== Extract provided

Furthermore, during the show the riders all get to ride along to their own personal soundtrack. It’s that personality thing again. it’s not forced, it’s not cleared in advance by lawyers; this is the sort of music they like, be it gangsta rap or heavy metal. You meet them either backstage like I did, or at the Pit Party meet & greet thing, and you expect them to be surrounded by walls, fences and barriers, and they’re not. You end up talking to them all as if you’ve known them for years because of that common language that we all speak – the language of Bike. You feel that you could go on a rideout with this lot and have a pint afterwards. You could hang out with them. If you want to hang out in certain other branches of motorcycle sport, well, you just can’t so forget it.

====

Written instruction 1 =>
Summarize the passage about the motorcycle show riders in two sentences.
Written instruction 2 =>
Give the next part of the passage about the motorcycle show riders, starting right after its final sentence.
The entries that come after this play no part in it.

== Material provided

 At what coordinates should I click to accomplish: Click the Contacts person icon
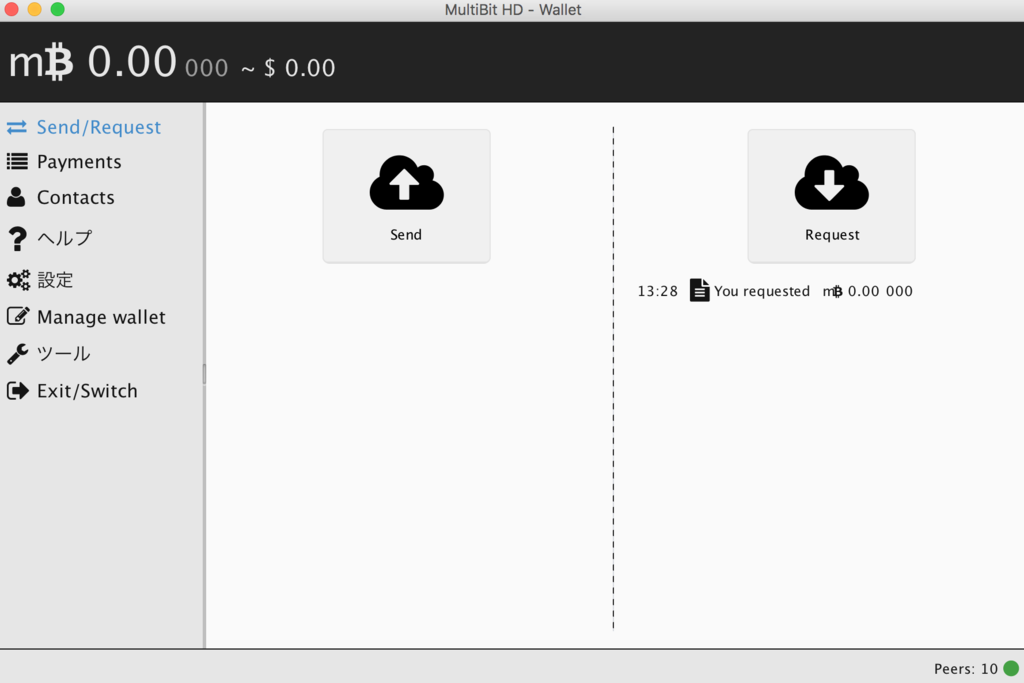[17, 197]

====
== Material provided

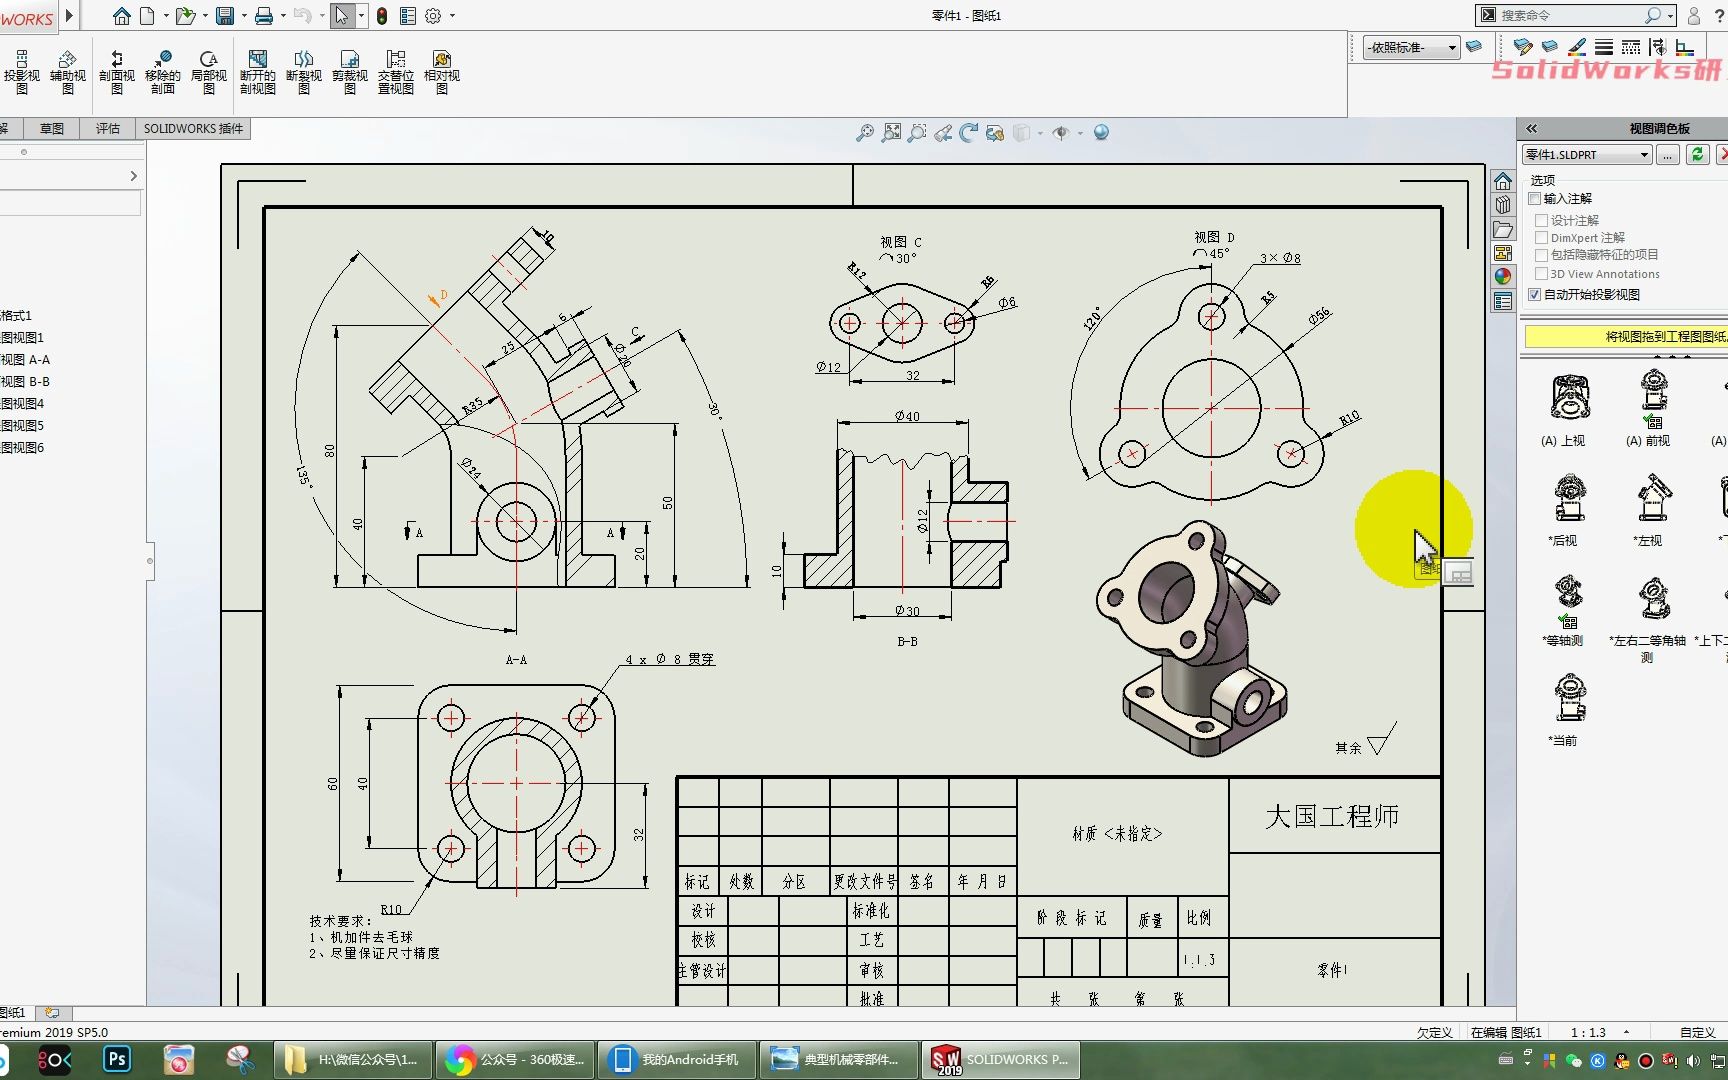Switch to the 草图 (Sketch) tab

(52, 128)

====

Written answer 1 =>
During the show, each rider rides to a personal soundtrack of music they actually like, such as gangsta rap or heavy metal, and it is neither forced nor cleared in advance by lawyers. Riders met backstage or at the Pit Party meet & greet aren't kept behind walls, fences, or barriers, and the common language of Bike makes talking to them feel like talking to old friends, which isn't possible in certain other branches of motorcycle sport.

Written answer 2 =>
The bikes are not prepared according to a complex set of regulations, because there essentially are none. The FIM‘s mandates concerning the motorcycle cover less than one page (in fact the first line of the bike regs refreshingly states: “the rider can adapt his motorcycle to his own liking and assumes all risks“). All bike prep is done according to rider taste and individual requirement, for instance Spaniard Maikel Melero is the only one who cuts a slot in his seat to use as a grab handle when in mid-air. There are some common themes though: the foam in the seats is shaved down to produce a flatter, wider surface to move around on; the bikes’ suspension is beefed up for obvious reasons; more grab holes are cut into the plastic side panels; the handlebars are oversized and have the brace bar removed to make the Barhop trick and its derivatives (the Deadbody and the Lazyboy) easier; mudguards are shortened to create space for leg movement, and the footrests are oversized. The engines though, are virtually standard except for an exhaust tuned for maximum torque. Outright power is not the aim here, as too much power can be a hindrance to fine control. Both 4T and 2T engines are used, again purely based on personal preference. Don’t forget that the engine’s rotating masses are essentially another big gyroscopic force generator alongside the two wheels. Those gyro forces want to make the bike run straight even when it’s 30 feet in the air, but a rider can influence those forces by using the handlebars to ‘steer’ and the brakes to control the bike’s attitude. Knowing those traits, knowing how to make them work with you and having the presence of mind to make that assessment, is where the true skill lies.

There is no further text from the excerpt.